___ Input material

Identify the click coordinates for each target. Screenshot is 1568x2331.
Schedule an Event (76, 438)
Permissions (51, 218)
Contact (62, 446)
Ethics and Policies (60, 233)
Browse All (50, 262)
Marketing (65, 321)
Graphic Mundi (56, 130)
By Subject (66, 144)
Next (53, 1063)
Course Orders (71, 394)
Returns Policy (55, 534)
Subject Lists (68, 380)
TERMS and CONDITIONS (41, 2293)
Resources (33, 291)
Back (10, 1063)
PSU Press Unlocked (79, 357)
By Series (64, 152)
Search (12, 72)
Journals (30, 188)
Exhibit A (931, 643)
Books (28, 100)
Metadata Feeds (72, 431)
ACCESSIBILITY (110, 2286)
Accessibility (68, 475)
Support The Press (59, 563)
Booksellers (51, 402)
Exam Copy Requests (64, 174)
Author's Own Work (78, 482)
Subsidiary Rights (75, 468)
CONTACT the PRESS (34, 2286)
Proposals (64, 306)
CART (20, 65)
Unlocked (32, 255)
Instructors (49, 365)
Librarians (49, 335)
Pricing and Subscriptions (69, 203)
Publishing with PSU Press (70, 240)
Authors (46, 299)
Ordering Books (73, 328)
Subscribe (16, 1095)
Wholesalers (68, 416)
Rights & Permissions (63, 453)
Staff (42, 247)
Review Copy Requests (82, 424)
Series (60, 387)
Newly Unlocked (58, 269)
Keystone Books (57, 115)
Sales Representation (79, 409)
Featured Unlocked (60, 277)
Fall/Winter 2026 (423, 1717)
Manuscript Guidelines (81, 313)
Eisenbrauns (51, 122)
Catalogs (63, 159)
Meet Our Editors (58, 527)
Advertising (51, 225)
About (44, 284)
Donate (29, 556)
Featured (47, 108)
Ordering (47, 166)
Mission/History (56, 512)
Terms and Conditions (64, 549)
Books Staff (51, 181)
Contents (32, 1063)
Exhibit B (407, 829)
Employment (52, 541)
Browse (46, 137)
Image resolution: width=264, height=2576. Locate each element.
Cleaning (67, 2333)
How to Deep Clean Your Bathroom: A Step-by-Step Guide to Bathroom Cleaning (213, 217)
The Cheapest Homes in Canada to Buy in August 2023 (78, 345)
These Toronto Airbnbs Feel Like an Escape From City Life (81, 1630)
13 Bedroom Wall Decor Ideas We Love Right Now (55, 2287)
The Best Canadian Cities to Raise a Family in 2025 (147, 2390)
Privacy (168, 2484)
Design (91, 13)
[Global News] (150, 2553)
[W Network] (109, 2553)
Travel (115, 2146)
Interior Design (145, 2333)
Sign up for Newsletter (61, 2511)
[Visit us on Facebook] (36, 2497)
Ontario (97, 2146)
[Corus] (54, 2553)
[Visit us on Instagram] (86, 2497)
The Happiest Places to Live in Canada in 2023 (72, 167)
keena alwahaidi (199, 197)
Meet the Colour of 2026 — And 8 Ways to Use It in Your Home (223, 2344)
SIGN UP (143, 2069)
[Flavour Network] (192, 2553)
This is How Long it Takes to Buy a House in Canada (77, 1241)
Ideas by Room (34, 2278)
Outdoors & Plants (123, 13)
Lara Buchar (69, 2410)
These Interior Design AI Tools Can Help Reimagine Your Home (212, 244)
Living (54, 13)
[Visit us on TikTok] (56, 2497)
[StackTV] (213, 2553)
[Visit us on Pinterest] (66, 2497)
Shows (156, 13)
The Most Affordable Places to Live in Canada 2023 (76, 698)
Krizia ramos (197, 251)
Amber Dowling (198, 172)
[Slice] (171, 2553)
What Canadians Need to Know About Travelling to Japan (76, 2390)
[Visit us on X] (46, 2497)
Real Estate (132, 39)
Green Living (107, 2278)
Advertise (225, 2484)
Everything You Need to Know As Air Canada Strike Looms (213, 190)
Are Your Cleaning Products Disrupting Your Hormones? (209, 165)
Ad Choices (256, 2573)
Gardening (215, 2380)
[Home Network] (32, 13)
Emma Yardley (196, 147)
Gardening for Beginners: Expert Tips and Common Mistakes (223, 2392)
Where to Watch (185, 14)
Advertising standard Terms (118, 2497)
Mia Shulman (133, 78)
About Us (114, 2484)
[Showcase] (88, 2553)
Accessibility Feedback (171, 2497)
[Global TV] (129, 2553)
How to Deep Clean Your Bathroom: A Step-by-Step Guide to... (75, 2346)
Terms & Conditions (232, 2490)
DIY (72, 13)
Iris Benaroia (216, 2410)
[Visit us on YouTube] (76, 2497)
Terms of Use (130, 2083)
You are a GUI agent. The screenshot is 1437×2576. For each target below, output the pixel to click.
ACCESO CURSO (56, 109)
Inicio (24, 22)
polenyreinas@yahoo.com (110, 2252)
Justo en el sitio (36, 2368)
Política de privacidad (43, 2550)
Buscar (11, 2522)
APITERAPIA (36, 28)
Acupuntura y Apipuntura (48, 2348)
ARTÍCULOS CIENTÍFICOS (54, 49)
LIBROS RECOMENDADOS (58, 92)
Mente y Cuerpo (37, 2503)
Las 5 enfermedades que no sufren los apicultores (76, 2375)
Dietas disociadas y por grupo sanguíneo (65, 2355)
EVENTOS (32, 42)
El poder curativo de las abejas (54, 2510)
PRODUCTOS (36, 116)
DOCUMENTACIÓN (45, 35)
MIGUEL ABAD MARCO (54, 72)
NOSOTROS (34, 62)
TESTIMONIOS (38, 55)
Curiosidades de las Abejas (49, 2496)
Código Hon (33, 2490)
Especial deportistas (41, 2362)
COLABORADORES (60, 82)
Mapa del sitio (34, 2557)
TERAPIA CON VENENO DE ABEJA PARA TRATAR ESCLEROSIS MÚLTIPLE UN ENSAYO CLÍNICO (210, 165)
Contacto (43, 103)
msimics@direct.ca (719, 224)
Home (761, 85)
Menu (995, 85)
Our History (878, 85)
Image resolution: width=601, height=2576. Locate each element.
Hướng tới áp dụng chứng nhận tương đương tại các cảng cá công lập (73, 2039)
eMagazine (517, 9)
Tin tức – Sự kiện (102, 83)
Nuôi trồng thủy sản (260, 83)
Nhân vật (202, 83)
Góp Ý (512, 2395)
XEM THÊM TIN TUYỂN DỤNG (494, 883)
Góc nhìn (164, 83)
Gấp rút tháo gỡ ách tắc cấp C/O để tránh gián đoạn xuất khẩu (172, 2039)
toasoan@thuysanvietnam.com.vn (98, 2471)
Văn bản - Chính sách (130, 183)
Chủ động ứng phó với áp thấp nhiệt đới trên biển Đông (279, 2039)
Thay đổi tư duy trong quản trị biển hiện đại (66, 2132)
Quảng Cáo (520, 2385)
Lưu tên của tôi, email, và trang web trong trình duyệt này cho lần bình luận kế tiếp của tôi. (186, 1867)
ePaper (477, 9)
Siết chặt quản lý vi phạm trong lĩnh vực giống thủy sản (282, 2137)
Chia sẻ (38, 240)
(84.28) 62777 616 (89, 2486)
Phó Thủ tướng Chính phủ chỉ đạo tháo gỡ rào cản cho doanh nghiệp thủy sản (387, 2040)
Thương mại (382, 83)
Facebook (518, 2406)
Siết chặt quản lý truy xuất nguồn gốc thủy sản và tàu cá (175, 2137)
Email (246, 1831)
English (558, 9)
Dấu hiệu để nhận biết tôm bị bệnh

______

→ **Task item**
Transcribe every record above exactly as written.

→ **Written answer**
Identify the click coordinates for each target. Screenshot is 1568x2331.
Schedule an Event (76, 438)
Permissions (51, 218)
Contact (62, 446)
Ethics and Policies (60, 233)
Browse All (50, 262)
Marketing (65, 321)
Graphic Mundi (56, 130)
By Subject (66, 144)
Next (53, 1063)
Course Orders (71, 394)
Returns Policy (55, 534)
Subject Lists (68, 380)
TERMS and CONDITIONS (41, 2293)
Resources (33, 291)
Back (10, 1063)
PSU Press Unlocked (79, 357)
By Series (64, 152)
Search (12, 72)
Journals (30, 188)
Exhibit A (931, 643)
Books (28, 100)
Metadata Feeds (72, 431)
ACCESSIBILITY (110, 2286)
Accessibility (68, 475)
Support The Press (59, 563)
Booksellers (51, 402)
Exam Copy Requests (64, 174)
Author's Own Work (78, 482)
Subsidiary Rights (75, 468)
CONTACT the PRESS (34, 2286)
Proposals (64, 306)
CART (20, 65)
Unlocked (32, 255)
Instructors (49, 365)
Librarians (49, 335)
Pricing and Subscriptions (69, 203)
Publishing with PSU Press (70, 240)
Authors (46, 299)
Ordering Books (73, 328)
Subscribe (16, 1095)
Wholesalers (68, 416)
Rights & Permissions (63, 453)
Staff (42, 247)
Review Copy Requests (82, 424)
Series (60, 387)
Newly Unlocked (58, 269)
Keystone Books (57, 115)
Sales Representation (79, 409)
Featured Unlocked (60, 277)
Fall/Winter 2026 (423, 1717)
Manuscript Guidelines (81, 313)
Eisenbrauns (51, 122)
Catalogs (63, 159)
Meet Our Editors (58, 527)
Advertising (51, 225)
About (44, 284)
Donate (29, 556)
Featured (47, 108)
Ordering (47, 166)
Mission/History (56, 512)
Terms and Conditions (64, 549)
Books Staff (51, 181)
Contents (32, 1063)
Exhibit B (407, 829)
Employment (52, 541)
Browse (46, 137)
Image resolution: width=264, height=2576. Locate each element.
Cleaning (67, 2333)
How to Deep Clean Your Bathroom: A Step-by-Step Guide to Bathroom Cleaning (213, 217)
The Cheapest Homes in Canada to Buy in August 2023 (78, 345)
These Toronto Airbnbs Feel Like an Escape From City Life (81, 1630)
13 Bedroom Wall Decor Ideas We Love Right Now (55, 2287)
The Best Canadian Cities to Raise a Family in 2025 (147, 2390)
Privacy (168, 2484)
Design (91, 13)
[Global News] (150, 2553)
[W Network] (109, 2553)
Travel (115, 2146)
Interior Design (145, 2333)
Sign up for Newsletter (61, 2511)
[Visit us on Facebook] (36, 2497)
Ontario (97, 2146)
[Corus] (54, 2553)
[Visit us on Instagram] (86, 2497)
The Happiest Places to Live in Canada in 2023 (72, 167)
keena alwahaidi (199, 197)
Meet the Colour of 2026 — And 8 Ways to Use It in Your Home (223, 2344)
SIGN UP (143, 2069)
[Flavour Network] (192, 2553)
This is How Long it Takes to Buy a House in Canada (77, 1241)
Ideas by Room (34, 2278)
Outdoors & Plants (123, 13)
Lara Buchar (69, 2410)
These Interior Design AI Tools Can Help Reimagine Your Home (212, 244)
Living (54, 13)
[Visit us on TikTok] (56, 2497)
[StackTV] (213, 2553)
[Visit us on Pinterest] (66, 2497)
Shows (156, 13)
The Most Affordable Places to Live in Canada 2023 (76, 698)
Krizia ramos (197, 251)
Amber Dowling (198, 172)
[Slice] (171, 2553)
What Canadians Need to Know About Travelling to Japan (76, 2390)
[Visit us on X] (46, 2497)
Real Estate (132, 39)
Green Living (107, 2278)
Advertise (225, 2484)
Everything You Need to Know As Air Canada Strike Looms (213, 190)
Are Your Cleaning Products Disrupting Your Hormones? (209, 165)
Ad Choices (256, 2573)
Gardening (215, 2380)
[Home Network] (32, 13)
Emma Yardley (196, 147)
Gardening for Beginners: Expert Tips and Common Mistakes (223, 2392)
Where to Watch (185, 14)
Advertising standard Terms (118, 2497)
Mia Shulman (133, 78)
About Us (114, 2484)
[Showcase] (88, 2553)
Accessibility Feedback (171, 2497)
[Global TV] (129, 2553)
How to Deep Clean Your Bathroom: A Step-by-Step Guide to... (75, 2346)
Terms & Conditions (232, 2490)
DIY (72, 13)
Iris Benaroia (216, 2410)
[Visit us on YouTube] (76, 2497)
Terms of Use (130, 2083)
You are a GUI agent. The screenshot is 1437×2576. For each target below, output the pixel to click.
ACCESO CURSO (56, 109)
Inicio (24, 22)
polenyreinas@yahoo.com (110, 2252)
Justo en el sitio (36, 2368)
Política de privacidad (43, 2550)
Buscar (11, 2522)
APITERAPIA (36, 28)
Acupuntura y Apipuntura (48, 2348)
ARTÍCULOS CIENTÍFICOS (54, 49)
LIBROS RECOMENDADOS (58, 92)
Mente y Cuerpo (37, 2503)
Las 5 enfermedades que no sufren los apicultores (76, 2375)
Dietas disociadas y por grupo sanguíneo (65, 2355)
EVENTOS (32, 42)
El poder curativo de las abejas (54, 2510)
PRODUCTOS (36, 116)
DOCUMENTACIÓN (45, 35)
MIGUEL ABAD MARCO (54, 72)
NOSOTROS (34, 62)
TESTIMONIOS (38, 55)
Curiosidades de las Abejas (49, 2496)
Código Hon (33, 2490)
Especial deportistas (41, 2362)
COLABORADORES (60, 82)
Mapa del sitio (34, 2557)
TERAPIA CON VENENO DE ABEJA PARA TRATAR ESCLEROSIS MÚLTIPLE UN ENSAYO CLÍNICO (210, 165)
Contacto (43, 103)
msimics@direct.ca (719, 224)
Home (761, 85)
Menu (995, 85)
Our History (878, 85)
Image resolution: width=601, height=2576. Locate each element.
Hướng tới áp dụng chứng nhận tương đương tại các cảng cá công lập (73, 2039)
eMagazine (517, 9)
Tin tức – Sự kiện (102, 83)
Nuôi trồng thủy sản (260, 83)
Nhân vật (202, 83)
Góp Ý (512, 2395)
XEM THÊM TIN TUYỂN DỤNG (494, 883)
Góc nhìn (164, 83)
Gấp rút tháo gỡ ách tắc cấp C/O để tránh gián đoạn xuất khẩu (172, 2039)
toasoan@thuysanvietnam.com.vn (98, 2471)
Văn bản - Chính sách (130, 183)
Chủ động ứng phó với áp thấp nhiệt đới trên biển Đông (279, 2039)
Thay đổi tư duy trong quản trị biển hiện đại (66, 2132)
Quảng Cáo (520, 2385)
Lưu tên của tôi, email, và trang web trong trình duyệt này cho lần bình luận kế tiếp của tôi. (186, 1867)
ePaper (477, 9)
Siết chặt quản lý vi phạm trong lĩnh vực giống thủy sản (282, 2137)
Chia sẻ (38, 240)
(84.28) 62777 616 (89, 2486)
Phó Thủ tướng Chính phủ chỉ đạo tháo gỡ rào cản cho doanh nghiệp thủy sản (387, 2040)
Thương mại (382, 83)
Facebook (518, 2406)
Siết chặt quản lý truy xuất nguồn gốc thủy sản và tàu cá (175, 2137)
Email (246, 1831)
English (558, 9)
Dấu hiệu để nhận biết tôm bị bệnh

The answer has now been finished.